Сын выстрелил. Благополучно, громко и мимо. А потом умудрился при захлопывании стволов прищемить кожу на пальце. До крови.

- Ну как? Как ты умудрился? Ладно, заживёт быстро, а ты умнее будешь – говорил ему отец.

Но злой Славка, отдал ему ружьё:

- На, не нужно оно мне! – и раздражённо отошёл в сторону.

Отец только сокрушённо покачал головой.


В их небольшом караване две повозки принадлежали семейству Тёрнеров, с которыми и ехали попаданцы. Две другие – семейству Кларков и две остальных – какому-то мелкому толстяку с замашками торговца. Возглавлял караван на своей телеге старший мистер Кларк – седой старик с лошадиным лицом. Про себя Артём прозвал его Орангутангом. Он всё делал как-то медленно, словно по два раза обдумывая любое своё действие. Но Артёма бесило, что Кларк и лошадьми управляет также медленно. И они ехали со скоростью пешехода. Хотя по опыту прежнего перехода Артём знал, что вполне можно катить и вдвое быстрее. Многие их спутники так и шли пешком возле своих телег.

- Тормоз! – злился он на старика - Насрал в штаны и боится растрясти.

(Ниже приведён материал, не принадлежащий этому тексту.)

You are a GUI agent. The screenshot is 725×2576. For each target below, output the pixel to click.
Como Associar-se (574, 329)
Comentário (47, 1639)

Пару раз Артём подъезжал с сыном к голове колонны и обращался к Орангутангу с вопросом, почему так медленно едут и не пора ли прибавить скорость. Но был сначала демонстративно проигнорирован, а во второй раз удостоился лишь презрительного маха рукой. Такое отношение бесило. А ещё настораживала чрезмерная религиозность некоторых новых спутников. Те дружно читали молитвы перед едой и перед сном.

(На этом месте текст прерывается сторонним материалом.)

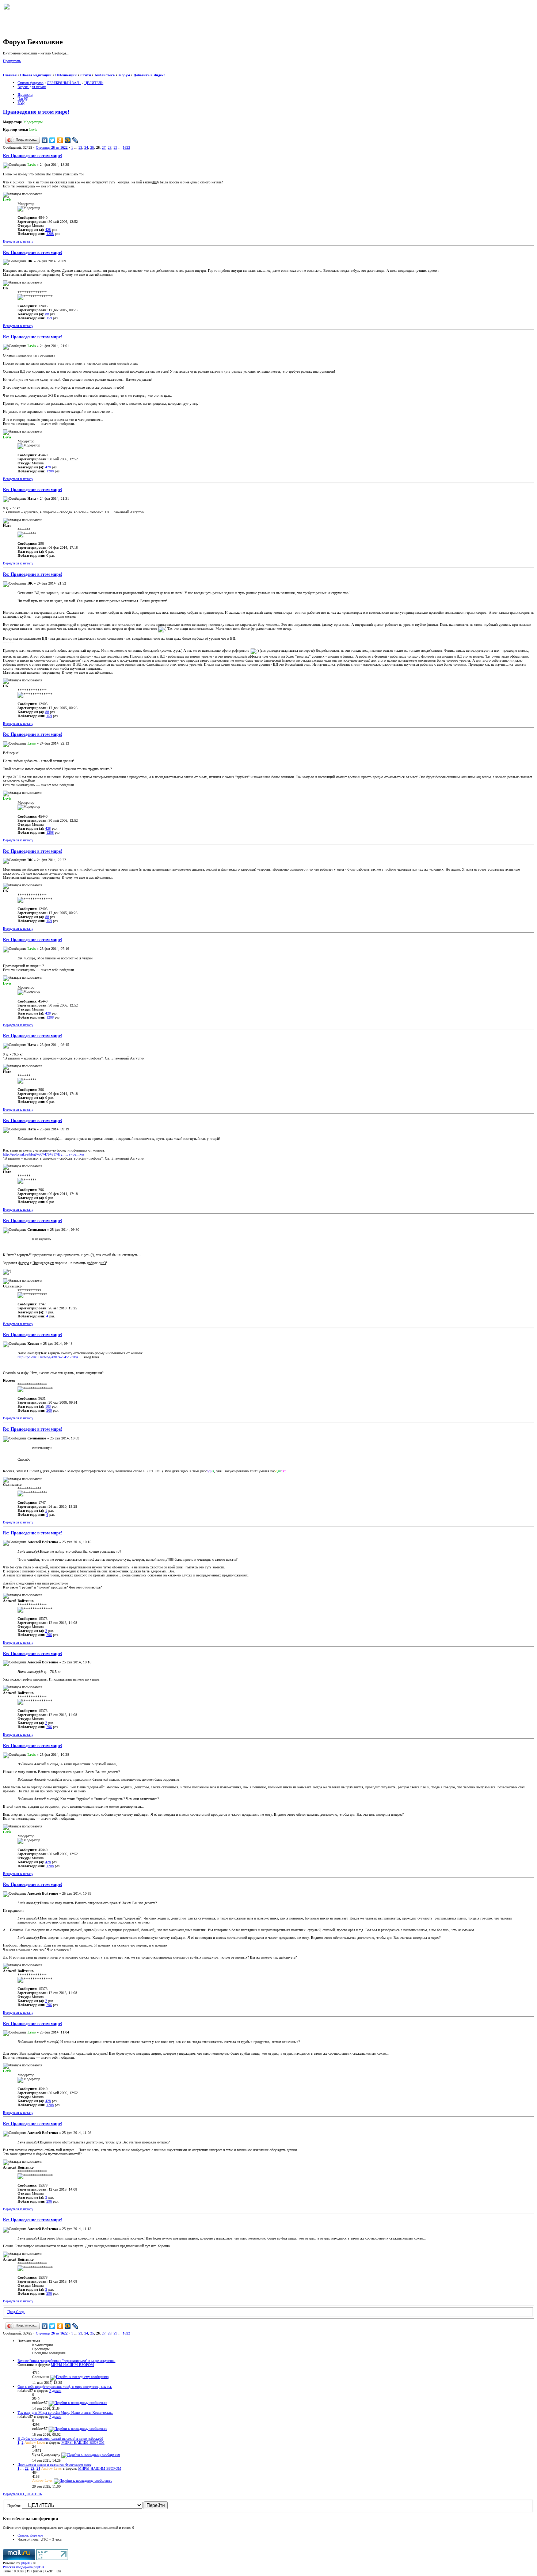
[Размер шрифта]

Вообще Артёма напрягало в этой поездке всё. Но больше всего напрягала отрешённость сына. От непривычной еды тот воротил нос и ничто его не радовало. Однажды на вечерней стоянке Славка молча направился в кусты.

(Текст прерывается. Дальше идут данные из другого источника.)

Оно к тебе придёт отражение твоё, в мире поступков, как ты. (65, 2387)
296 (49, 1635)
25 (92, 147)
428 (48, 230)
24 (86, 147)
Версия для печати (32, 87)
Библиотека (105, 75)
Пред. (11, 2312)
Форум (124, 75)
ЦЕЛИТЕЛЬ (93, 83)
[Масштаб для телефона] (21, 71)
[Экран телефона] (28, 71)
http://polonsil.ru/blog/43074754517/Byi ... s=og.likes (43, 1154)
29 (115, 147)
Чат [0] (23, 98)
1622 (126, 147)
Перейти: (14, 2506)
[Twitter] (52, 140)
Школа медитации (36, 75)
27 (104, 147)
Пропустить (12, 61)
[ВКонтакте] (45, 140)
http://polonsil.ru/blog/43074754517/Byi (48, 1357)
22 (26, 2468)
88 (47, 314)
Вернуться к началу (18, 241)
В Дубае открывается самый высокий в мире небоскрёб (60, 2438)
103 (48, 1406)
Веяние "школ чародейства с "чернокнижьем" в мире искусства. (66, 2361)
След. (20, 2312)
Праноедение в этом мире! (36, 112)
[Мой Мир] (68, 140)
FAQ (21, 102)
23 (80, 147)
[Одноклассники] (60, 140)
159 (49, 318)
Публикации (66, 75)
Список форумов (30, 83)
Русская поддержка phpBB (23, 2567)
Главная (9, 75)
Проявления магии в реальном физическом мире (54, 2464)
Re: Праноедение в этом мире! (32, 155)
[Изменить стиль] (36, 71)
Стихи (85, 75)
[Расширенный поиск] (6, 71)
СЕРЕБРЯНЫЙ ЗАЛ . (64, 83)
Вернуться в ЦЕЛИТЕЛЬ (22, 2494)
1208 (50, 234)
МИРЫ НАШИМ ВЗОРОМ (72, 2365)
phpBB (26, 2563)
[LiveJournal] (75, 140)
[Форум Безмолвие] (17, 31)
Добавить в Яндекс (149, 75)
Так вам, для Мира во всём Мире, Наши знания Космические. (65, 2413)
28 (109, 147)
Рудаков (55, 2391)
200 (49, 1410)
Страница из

- Ты куда? – спросил его отец.

Но сын не ответил.

- Эй, ты куда? – уже крикнул ему Артём.

- Посрать – мрачно ответил тот.

- Возьми ружьё!

Но сын лишь раздражённо отмахнулся.

Дождавшись, когда Славка начал скрываться за кустами и деревьями, Артём осторожно пошёл за ним, не желая оставлять пацана без пригляда. Славка отошёл подальше от лагеря и, найдя себе удобное место, присел. Незамеченный им Артём, скрывшись за кустом, контролировал сына метров с 20. И тут он увидел, как справа в траве в направлении Славки мелькнула жёлто-коричневая спина. Пума! Она не неслась галопом, а целенаправленно быстро рысила к мальчишке. Артём даже испугаться за сына не успел – потом испугается – он молниеносно совершил три действия одновременно: встал, передёрнул цевье и вскинул ружьё к плечу. А в конце своего движения сразу выстрелил. И попал. Эффект попадания был зрелищным – пуму перевернуло в воздухе через голову. Она рухнула без движений. Артём быстро подошёл к пуме. Тяжёлая пуля попала ей в спину прямо в позвоночник и вырвала крупный кусок плоти. Показалось, что кровавая рана даже парит. Открытые глаза пумы стали стеклянными. Из влажной пасти хищно выглядывали острые клыки.

Подошёл Славка и потрясённо спросил:

- Кто это?

- Пума. Хотела тобой поужинать. Я же тебе не спроста говорил взять ружьё и быть внимательным. Хочешь ещё пожить – будь готов к борьбе за каждый день жизни.

Видимо произошедшее впечатлило сына, потому что он с тех пор стал отходить от лагеря только с оружием.

В лагере Грэйс спросила почему он стрелял. Артём рассказал и в сторону убитой пумы ушло несколько человек. Через некоторое время они принесли её шкуру и развесили на фургоне торговца.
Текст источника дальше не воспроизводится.